# Task to carry out
Rewrite the listing below as a numbered list, leaving out any blank lines.

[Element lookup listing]
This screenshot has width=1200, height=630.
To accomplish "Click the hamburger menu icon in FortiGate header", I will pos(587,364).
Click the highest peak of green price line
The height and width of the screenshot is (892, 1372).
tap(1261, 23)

# Answer to the task
1. This screenshot has width=1200, height=630.
2. To accomplish "Click the hamburger menu icon in FortiGate header", I will pos(587,364).
3. Click the highest peak of green price line
4. The height and width of the screenshot is (892, 1372).
5. tap(1261, 23)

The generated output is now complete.